コンテナ貨物の温度変化について

東京海上 クレームジャーナル2008、8月号より

1.はじめに

 海上輸送においてコンテナが使用され始めたのは約50年前のこと。今では様々な貨物の輸送に欠かせないものになっています。その種類も用途ごとに分化しており、特に温度調節の可能なリーファー・コンテナ(reefer container)は食品・化学製品などの海上輸送において盛んに使用されておりおます。

2.リーファー・コンテナの特徴

 リーファー・コンテナは、その保温能力により様々な種類がありますが、通常のドライ・コンテナに比べて高い機密性・断熱性を備えています。内部には冷却電源があり、コンテナ内を冷気が循環する仕組みになっています。一般的なリーファー・コンテナは+18度から-30度までの間で温度を設定することができますが、零下の温度で設定したときには定期的に霜取りを行うため、数時間~十数時間に一度の頻度でコンテナ内の温度が一時的に上昇します。しかし、この温度上昇は空調機の付近で一時的に発生するものであり、コンテナ内の貨物に与える影響は非常に小さなものです。荷主がコンテナ内にサーモメーターを設置した場合、定期的に温度が上昇するグラフを書くことがあります。
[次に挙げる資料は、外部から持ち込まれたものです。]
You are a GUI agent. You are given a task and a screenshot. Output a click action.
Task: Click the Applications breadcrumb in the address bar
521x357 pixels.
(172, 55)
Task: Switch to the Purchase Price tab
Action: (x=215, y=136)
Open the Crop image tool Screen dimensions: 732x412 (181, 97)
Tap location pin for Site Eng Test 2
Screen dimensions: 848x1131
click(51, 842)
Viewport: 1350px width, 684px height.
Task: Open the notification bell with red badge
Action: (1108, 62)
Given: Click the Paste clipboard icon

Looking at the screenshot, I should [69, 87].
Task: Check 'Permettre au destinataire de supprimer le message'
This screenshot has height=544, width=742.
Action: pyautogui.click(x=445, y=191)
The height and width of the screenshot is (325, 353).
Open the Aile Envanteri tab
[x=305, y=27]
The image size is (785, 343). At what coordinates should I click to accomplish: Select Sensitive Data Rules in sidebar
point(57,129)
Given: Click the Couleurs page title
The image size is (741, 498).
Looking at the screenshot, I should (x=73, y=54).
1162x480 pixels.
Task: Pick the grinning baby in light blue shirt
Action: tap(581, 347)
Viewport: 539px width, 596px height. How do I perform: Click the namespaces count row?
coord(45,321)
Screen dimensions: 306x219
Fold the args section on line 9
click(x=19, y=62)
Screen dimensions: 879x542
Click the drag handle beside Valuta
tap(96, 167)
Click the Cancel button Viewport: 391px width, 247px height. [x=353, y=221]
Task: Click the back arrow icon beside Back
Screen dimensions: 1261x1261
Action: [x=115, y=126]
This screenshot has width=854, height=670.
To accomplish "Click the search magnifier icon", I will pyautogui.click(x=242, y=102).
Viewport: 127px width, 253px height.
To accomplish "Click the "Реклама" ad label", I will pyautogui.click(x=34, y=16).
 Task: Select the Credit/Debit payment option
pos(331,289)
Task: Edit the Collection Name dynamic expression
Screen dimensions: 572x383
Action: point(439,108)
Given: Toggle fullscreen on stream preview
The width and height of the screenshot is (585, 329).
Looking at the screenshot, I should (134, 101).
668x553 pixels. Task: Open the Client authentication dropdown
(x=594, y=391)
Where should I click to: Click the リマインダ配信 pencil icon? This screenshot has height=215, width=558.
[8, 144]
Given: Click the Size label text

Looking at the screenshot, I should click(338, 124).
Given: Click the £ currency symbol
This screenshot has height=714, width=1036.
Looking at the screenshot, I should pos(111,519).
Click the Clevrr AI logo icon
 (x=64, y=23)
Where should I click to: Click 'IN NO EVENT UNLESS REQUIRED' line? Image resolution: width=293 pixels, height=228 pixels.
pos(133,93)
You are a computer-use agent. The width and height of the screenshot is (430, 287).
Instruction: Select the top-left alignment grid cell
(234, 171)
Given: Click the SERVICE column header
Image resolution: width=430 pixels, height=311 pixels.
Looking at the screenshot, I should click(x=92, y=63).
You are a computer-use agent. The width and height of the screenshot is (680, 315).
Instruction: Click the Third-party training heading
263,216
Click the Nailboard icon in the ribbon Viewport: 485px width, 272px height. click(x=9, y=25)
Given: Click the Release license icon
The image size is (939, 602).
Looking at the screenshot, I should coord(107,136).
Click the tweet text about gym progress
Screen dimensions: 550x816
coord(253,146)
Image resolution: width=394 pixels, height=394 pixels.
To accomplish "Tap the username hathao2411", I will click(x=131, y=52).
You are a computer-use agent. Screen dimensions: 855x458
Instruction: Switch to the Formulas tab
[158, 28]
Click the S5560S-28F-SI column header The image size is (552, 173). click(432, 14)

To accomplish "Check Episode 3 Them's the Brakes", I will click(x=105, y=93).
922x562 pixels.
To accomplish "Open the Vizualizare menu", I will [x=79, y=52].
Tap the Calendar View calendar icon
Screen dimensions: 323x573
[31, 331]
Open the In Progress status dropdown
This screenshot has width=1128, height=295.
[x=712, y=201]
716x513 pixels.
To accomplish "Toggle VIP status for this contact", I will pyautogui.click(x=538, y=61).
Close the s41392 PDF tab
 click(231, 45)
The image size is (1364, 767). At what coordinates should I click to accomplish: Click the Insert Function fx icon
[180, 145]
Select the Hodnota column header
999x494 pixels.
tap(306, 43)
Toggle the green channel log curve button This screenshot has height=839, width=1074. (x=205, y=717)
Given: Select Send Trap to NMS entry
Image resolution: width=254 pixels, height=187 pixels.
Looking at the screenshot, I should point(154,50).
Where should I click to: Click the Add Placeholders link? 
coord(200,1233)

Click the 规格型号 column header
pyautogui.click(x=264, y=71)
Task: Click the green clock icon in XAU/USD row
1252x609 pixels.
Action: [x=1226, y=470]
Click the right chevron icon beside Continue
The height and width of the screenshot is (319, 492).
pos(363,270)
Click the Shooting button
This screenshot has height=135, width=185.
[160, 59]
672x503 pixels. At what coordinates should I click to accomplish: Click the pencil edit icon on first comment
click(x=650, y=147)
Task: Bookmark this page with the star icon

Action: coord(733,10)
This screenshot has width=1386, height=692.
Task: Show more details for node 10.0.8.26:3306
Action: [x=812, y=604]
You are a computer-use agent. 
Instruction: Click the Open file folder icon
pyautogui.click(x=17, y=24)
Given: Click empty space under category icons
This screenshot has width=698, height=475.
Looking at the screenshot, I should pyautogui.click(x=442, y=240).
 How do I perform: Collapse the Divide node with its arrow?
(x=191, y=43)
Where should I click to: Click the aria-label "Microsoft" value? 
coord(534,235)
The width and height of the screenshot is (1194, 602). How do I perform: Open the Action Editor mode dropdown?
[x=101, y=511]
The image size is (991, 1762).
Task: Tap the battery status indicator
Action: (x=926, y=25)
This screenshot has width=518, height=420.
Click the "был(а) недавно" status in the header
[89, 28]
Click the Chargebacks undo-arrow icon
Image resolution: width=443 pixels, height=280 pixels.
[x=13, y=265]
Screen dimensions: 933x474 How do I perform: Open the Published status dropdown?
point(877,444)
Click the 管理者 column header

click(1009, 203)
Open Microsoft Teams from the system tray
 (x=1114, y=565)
これは、このような霜取りが間違いなく行われていたことを証明するものであり、むしろコンテナ内の温度が正常であったことを示しております。

3.リーファー・コンテナにかかわる事故

このようなリーファー・コンテナでも、温度変化による事故は存在します。代表的なものとしては冷凍設備自体の故障、電源部分の故障(これには、コンテナ自体の電源故障の他、船側の電源供給設備の故障、コンテナ・ヤードでの電源設備故障があります)、温度設定の過誤、そしてコンテナ自体の物理的損壊による機密性の損失が挙げられます。
貨物が到着した際に、
解凍損害の形跡(一度貨物が解凍した後、再度凍結している等)が発見された場合は、輸送中に何らかの理由でコンテナ内の温度が大きく上昇した可能性があります。実際にどの程度まで温度が上昇したかを確実に把握するためには、荷主側でコンテナ内にサーモメータなどを入れて、その記録を調べる必要があります。
特に温度設定の過誤は人為的なミスが混在することが多いので、注意が必要です。多くのリーファー・コンテナは、誰でも簡単に温度設定をすることができる構造になっています。貨物の性質に詳しい出荷主が設定温度を決めるべきですが、慣行として船会社が出荷主にコンテナを引き渡す前から温度設定をしていることが多いようです。したがって、出荷主側でバンニングの際に設定温度をしっかりと確認することが大切です。現実にはこの確認が積地で十分に行われていないことがありますので、出荷主側に定期的な注意喚起をされている受荷主もあります。

4.ドライ・コンテナで大丈夫?

 氷点下以下の輸送がひつようである食品などはリーファー・コンテナを使わなければ海上輸送できないことが分かりますが、冷凍する必要はないものの一定の温度以下で運ぶ必要のある貨物に対し、ドライ・コンテナか、リーファー・コンテナかのいずれを使うかの判断基準はどのようなところにあるのでしょうか。
この問題は、ドライ・コンテナで輸送した場合、最大何度くらいまでコンテナ内の温度が上昇する可能性があるかとうい点に集約されます。ご存知のとおり、コンテナ船はコンテナを甲板の上に何層にも積んで輸送します。この際、どこに自分のコンテナが積まれるのかは分かりません。もし、最上段の、日光が一番当たるところにコンテナが積まれたとしたら、何度くらいまで温度が上昇するのでしょうか。
この点、航路や天候にも左右されるので一概に断言することは難しいですが、熱帯地方を通過する航路では摂氏60度程度まで上昇することを予測する必要があります。また、コンテナ内の温度も非常に高くなるため、日本が冬場である場合には温度差による汗かき損害にも注意する必要があります。さらに、コンテナ船内では日光の当たらない船腹部に積載されていたとしても、中途港での積替時や日本到着後のコンテナ・ヤードで一定期間仮起きされることも多いため、このタイミングでコンテナ内の温度が上昇してしまうことも考えられます。
最近、食品を中心に色々な製品で「安全性」が厳しく求められており、特に輸送中の温度変化は軽視できない問題になっています。
摂氏60度程度くらいから品質劣化が発生するような貨物を輸送される場合は、リーファー・コンテナや冷蔵コンテナの使用を検討されてみてはいかがでしょうか。